Young Americans and Americans in general are experiencing a health epidemic. It’s called obesity and the rates are soaring in this country. During this past week, HBO aired a documentary called “The Weight of a Nation” that looked at obesity and its consequences on American society. Consequences According to the Center for Disease Control and Prevention, 68.8% of Americans are overweight or obese. One segment of the show looked specifically at the consequences of obesity for children. This is where I would like to focus.
According to the statistics given in the documentary, childhood obesity rates have tripled in one generation. Over 18% of children today are obese. When this occurs, it becomes much more likely for an obese child to become an obese adult. Obesity places children and adults at a much greater risk for diabetes, hypertension, heart disease, asthma, liver disease, and many other health problems. One in three children born in 2000 will acquire diabetes. According to the documentary, one in two African-American and Latino children born in 2000 will acquire diabetes. This generation of children maybe the first generation to have a shorter life span than their parents
So what is occurring? Part of it is what we eat. American children, following adults’ leads, eat more unhealthy food than healthy food. Part of this can be explained by parents buying foods that their children desire, want, and will eat based on habits and marketing. Children eat what is before them. If their parents are unhealthy eaters, children will follow suit. As part of this problem, children are bombarded by television messages telling them, showing them why they should eat xyz; how fun it is; how it will make them feel; or because their favorite cartoon character, pop star, or athlete endorse it. Many children ask for it and many parents acquiesce.

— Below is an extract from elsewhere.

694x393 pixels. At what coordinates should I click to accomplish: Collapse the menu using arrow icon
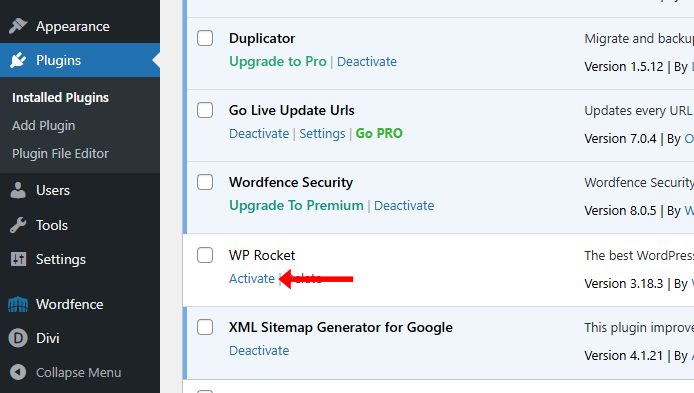click(x=18, y=372)
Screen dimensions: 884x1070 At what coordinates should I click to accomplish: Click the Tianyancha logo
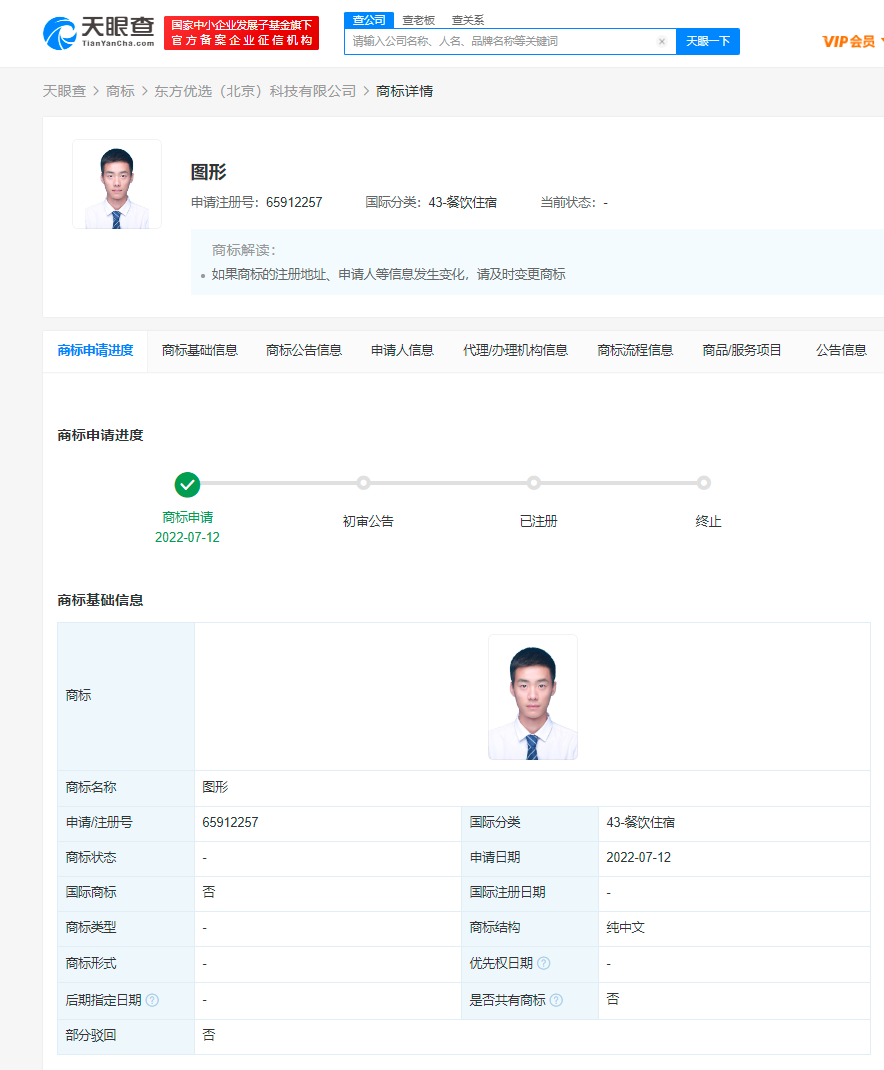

Certainly convenience, cost, and false marketing that states “how good” certain foods are for children is also to blame. The documentary pointed out that the food industry has very little oversight in how it markets its product. For example, sugary cereals can state they are a good source of fiber or certain vitamins, while still being a way too sugary cereal for healthy breakfast consumption. Beliefs that a product extension from what one believes to be a ‘healthy’ product can also become an issue. I fell into that trap when I though a V-8 product known as Splash would be good for my child. Wow, was I wrong once I read the label at home! Unhealthy school lunches and sugar or corn syrup laden juices and ‘sports drinks’ are also part of the unhealthy foods our children regularly consume, adding up to excessive, excessive calories.
A much more sedentary lifestyle is also part of the problem. Americans are eating and consuming more calories than they burn. Children are watching more television than ever before with the documentary citing 4.5 hours of television consumption as the norm. This does not take into account overall media consumption, with computer, cell phone, and video game usage, included. Children are not as physically active as generations past, who jumped rope; walked to school; came in from outside when the street lights came on; or had required gym class, not mandatory in most states in the country. Many parents fear what will happen to their children if they play outside out of site or walk to school by themselves. Very bluntly and frankly stated, maybe parents need to be more afraid of what will happen if their children become obese?
The cost to individuals and our country as a whole are high. If this trend continues, health and economic costs will disable the nation, both figuratively and literally. Diabetes, high blood pressure, heart disease, liver disease, strokes, and sleep apnea will be the norm not the exception affecting more and more individuals, families, businesses, communities and the entire nation. The documentary suggests that some of the answers may lie in self-control; increased exercise; further healthy regulation of school lunches and marketing of foods, particularly marketing of foods to children; and emphasizing local foods and farms over the large corporate model. Part of the problem is also that healthy food tends to cost more (or is it that profits are inflated?) thus fewer people can afford it. Obesity is definitely a complex problem. What this documentary clearly shows is that to continue to ignore this problem as a country will do us in.